Work to complete:
#1 From the post on engagement lists, return the text between "Well, someone read" and "single wars continue.", inclusive.
#2 In the post on engagement lists, what was the title of the list the writer read earlier in the year?

(Beginning of Provided passage)

Lists on the interwebs, I’ve observed, are ways that new bloggers can make it look as though they are being productive and wise. It’s like the people that start off their day writing at the top of the paper “1 – Make To Do List”.
This in mind, I read a list earlier in the year: 23 Things to Do Instead of Getting Engaged. I get part of it. Around senior year of college, enough engagement rings start appearing that those who are single can wonder if they are missing something. But I was still not impressed with her suggestions. Was this a list saying that getting engaged is another task in life? Some of her items served others and promoted personal growth. Others not so much.
Well, someone read the first list and wrote her response. But she wasn’t helpful. Rather, she was rude and impudent. She states in her rebuttal that “Well, if this is her bucket list, then maybe she shouldn’t publish it and suggest that I do it, too.” But what does she say later?
“Oh, and that if you’re going to share a list of fun things to do, make sure they’re actually fun. And worthwhile. So, here goes. 23 Things You Can Do With Your Husband Regardless of Age.”
And later on:
“…maybe that’s why some people don’t marry young, or ever! Because sucky people like her suggest doing awful things like that.”
Wait, wha—??
And the married vs single wars continue.
After reading the first list, other than rolling my eyes at some of the suggestions, all I could see was a 23 year-old needing validity for not getting married. It seemed to be a plea for purpose. “Help! I’m caught between desire for relationship and feminism!”

(End of Provided passage)
(Beginning of Supplied material)

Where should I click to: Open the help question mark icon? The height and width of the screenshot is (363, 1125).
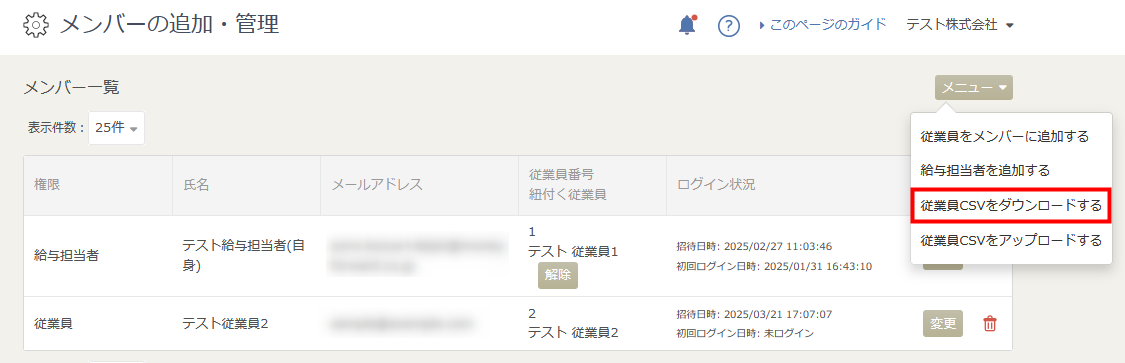[729, 26]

(End of Supplied material)

Solution list:
#1
Well, someone read the first list and wrote her response. But she wasn’t helpful. Rather, she was rude and impudent. She states in her rebuttal that “Well, if this is her bucket list, then maybe she shouldn’t publish it and suggest that I do it, too.” But what does she say later?
“Oh, and that if you’re going to share a list of fun things to do, make sure they’re actually fun. And worthwhile. So, here goes. 23 Things You Can Do With Your Husband Regardless of Age.”
And later on:
“…maybe that’s why some people don’t marry young, or ever! Because sucky people like her suggest doing awful things like that.”
Wait, wha—??
And the married vs single wars continue.

#2 23 Things to Do Instead of Getting Engaged